The basic parameter in Appendix G to Section XI of the ASME Code for calculating P-T limit curves is the stress intensity factor, KI, which is a function of the stress state and flaw configuration. The 1999 Addenda to the 1998 Edition to Section XI of the ASME Code requires that licensees determine the reference stress intensity (KIc) factors. KIc is determined from Figure G-2210-1 in Appendix G to Section XI of the ASME Code. The axes in Figure G-2210-1 are KIc and T-RTNDT, where T is temperature and RTNDT is the reference temperature of the material. For beltline materials, the RTNDT is increased due to neutron irradiation embrittlement.
This value is described as an adjusted reference temperature (ART), which is described later in this section.

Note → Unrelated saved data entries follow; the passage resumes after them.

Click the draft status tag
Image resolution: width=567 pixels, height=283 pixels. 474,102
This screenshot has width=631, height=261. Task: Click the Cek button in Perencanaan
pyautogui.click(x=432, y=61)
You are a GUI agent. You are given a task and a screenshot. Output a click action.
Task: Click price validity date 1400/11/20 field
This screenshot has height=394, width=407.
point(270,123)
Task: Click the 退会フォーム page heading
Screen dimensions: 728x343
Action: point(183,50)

The methodology of Appendix G to Section XI of the ASME Code requires that P-T curves must satisfy a safety factor of 2.0 on stress intensities arising from primary membrane and bending stresses during normal plant operations (including heatups, cooldowns, and transient operating conditions), and a safety factor of 1.5 on stress intensities arising from primary membrane and bending stresses when leak rate or hydrostatic pressure tests are performed on the reactor coolant system (RCS). Table 1 of 10 CFR Part 50, Appendix G, provides the NRC staff s criteria for meeting the P-T limit requirements of Appendix G of Section XI to the ASME Code and the minimum temperature requirements of the rule for bolting up the vessel during normal and pressure testing operations. Table 1 of 10 CFR Part 50, Appendix G also identifies P-T limits based on the RTNDT of the materials in the closure flange region that is highly stressed by the bolt preload.

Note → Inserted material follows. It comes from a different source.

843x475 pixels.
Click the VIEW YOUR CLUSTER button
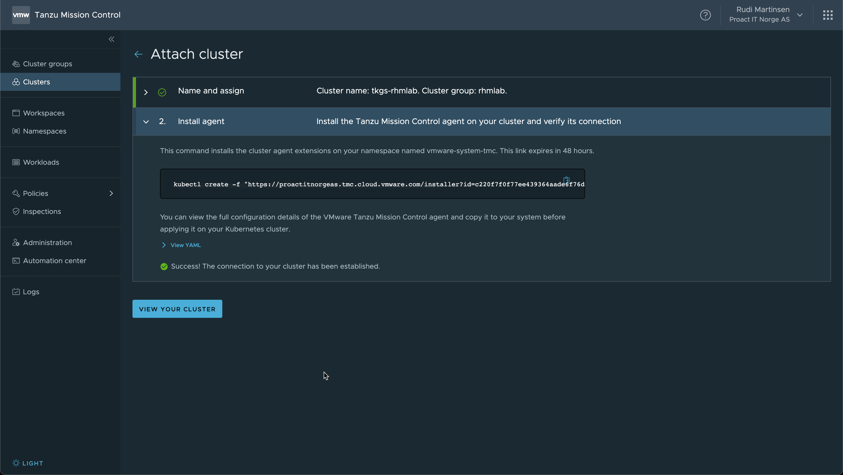177,309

The ASME Code,Section XI, Appendix G methodology requires that licensees determine the effect of radiation when establishing the relationship between KIC and T-RTNDT. RG 1.99, Revision 2 defines the adjusted reference temperature (ART), which replaces RTNDT and accounts for the effects of radiation on the material properties of beltline materials. The ART is defined as the sum of the initial (unirradiated) reference temperature (initial RTNDT), the mean value of the adjustment in reference temperature caused by irradiation (RTNDT), and a margin (M) term. The RTNDT is a product of a chemistry factor and a fluence factor. The chemistry factor is dependent upon the amount of copper and nickel in the material and may be determined from tables in RG 1.99, Revision 2 or from surveillance data. The fluence factor is dependent upon the neutron fluence at the maximum postulated flaw depth. The margin term is dependent upon whether the initial RTNDT is a plant-specific or a generic value and whether the chemistry factor was determined using the tables in RG 1.99, Revision 2 or surveillance data. The margin term is used to account for uncertainties in the values of initial RTNDT, copper and nickel contents, fluence and calculational procedures. RG 1.99, Revision 2 also describes the methodology to be used in calculating the margin term.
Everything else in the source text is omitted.